No, It's Not "Amnesty"
I respect Josh Marshall, but we all miss from time to time.
Speaking for myself, I’m a big supporter of immigration reform. But let’s not let support for doing the right thing set us at war with the English language. Of course, it’s amnesty.
It isn't if we value the English language. "Amnesty," according to my dictionary, means, "a general pardon for offenses," "an act of forgiveness for past offenses" or "a forgetting or overlooking of any past offense."
Anti-immigrant hardliners would have you believe that this is what's on the table, for the simple reason that it polls terribly. On the other hand, a "path to citizenship" that requires unauthorized immigrants to pay a fine and jump through a bunch of hoops polls very well. It's unfortunate that Marshall is buying the narrative.

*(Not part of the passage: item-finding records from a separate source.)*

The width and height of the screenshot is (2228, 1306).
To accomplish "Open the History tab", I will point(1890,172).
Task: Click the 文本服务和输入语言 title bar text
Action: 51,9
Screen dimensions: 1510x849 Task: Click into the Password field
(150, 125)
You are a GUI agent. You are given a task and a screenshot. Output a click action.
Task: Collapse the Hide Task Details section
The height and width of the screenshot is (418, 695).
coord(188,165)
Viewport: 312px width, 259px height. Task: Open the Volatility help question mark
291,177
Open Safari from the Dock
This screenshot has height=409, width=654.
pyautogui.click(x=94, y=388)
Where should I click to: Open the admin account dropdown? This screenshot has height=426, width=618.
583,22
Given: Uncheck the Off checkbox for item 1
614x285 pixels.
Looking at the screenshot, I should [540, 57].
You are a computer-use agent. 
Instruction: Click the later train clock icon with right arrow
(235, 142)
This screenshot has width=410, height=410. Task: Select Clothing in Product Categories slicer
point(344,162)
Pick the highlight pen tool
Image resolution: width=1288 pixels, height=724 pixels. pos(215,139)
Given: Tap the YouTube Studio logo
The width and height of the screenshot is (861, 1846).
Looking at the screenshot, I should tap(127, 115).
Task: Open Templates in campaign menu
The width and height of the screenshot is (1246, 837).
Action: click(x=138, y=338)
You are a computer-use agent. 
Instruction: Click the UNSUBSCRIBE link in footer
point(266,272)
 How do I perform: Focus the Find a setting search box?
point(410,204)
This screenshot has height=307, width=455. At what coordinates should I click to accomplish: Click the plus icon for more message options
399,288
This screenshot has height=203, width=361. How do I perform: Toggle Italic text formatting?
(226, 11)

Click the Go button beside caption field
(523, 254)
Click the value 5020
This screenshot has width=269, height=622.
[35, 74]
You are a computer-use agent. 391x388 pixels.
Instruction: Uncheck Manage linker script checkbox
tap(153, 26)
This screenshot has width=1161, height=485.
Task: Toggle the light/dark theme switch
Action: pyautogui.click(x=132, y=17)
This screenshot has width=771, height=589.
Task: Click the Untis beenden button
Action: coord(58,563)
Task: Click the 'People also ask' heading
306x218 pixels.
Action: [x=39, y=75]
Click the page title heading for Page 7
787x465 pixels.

As I wrote in 2007, when a similar proposal for comprehensive reform was being debated:
It's no more accurate to call the measure contemplated last week in the Senate an "amnesty bill" then it is to call it a rhinoceros; while an amnesty implies simply granting people legal status, the Senate proposal would have required undocumented immigrants who can prove they have been working and paying taxes in the country for an extended time to then fork over $9,000 in fines and application fees (for a family of four) and that would only get them to the back of the line, with a four-year "Z" visa. Then, after those four years were up, the head of the household could return to his or her native country and file an additional application -- paying an additional $4,000 penalty in addition to application fees. If they pass a health screening, an English proficiency test and another test of American civics, then they become legal. But only after the backlog of existing applicants is cleared -- no "cutting in line." All of that for people who have committed a misdemeanor.
Obviously, that's not in any way an "amnesty" -- but Americans don't favor an easy ride, so the Rush Limbaugh crowd not only called the latest proposal an "amnesty bill," they had the nerve to accuse their opponents of dishonesty.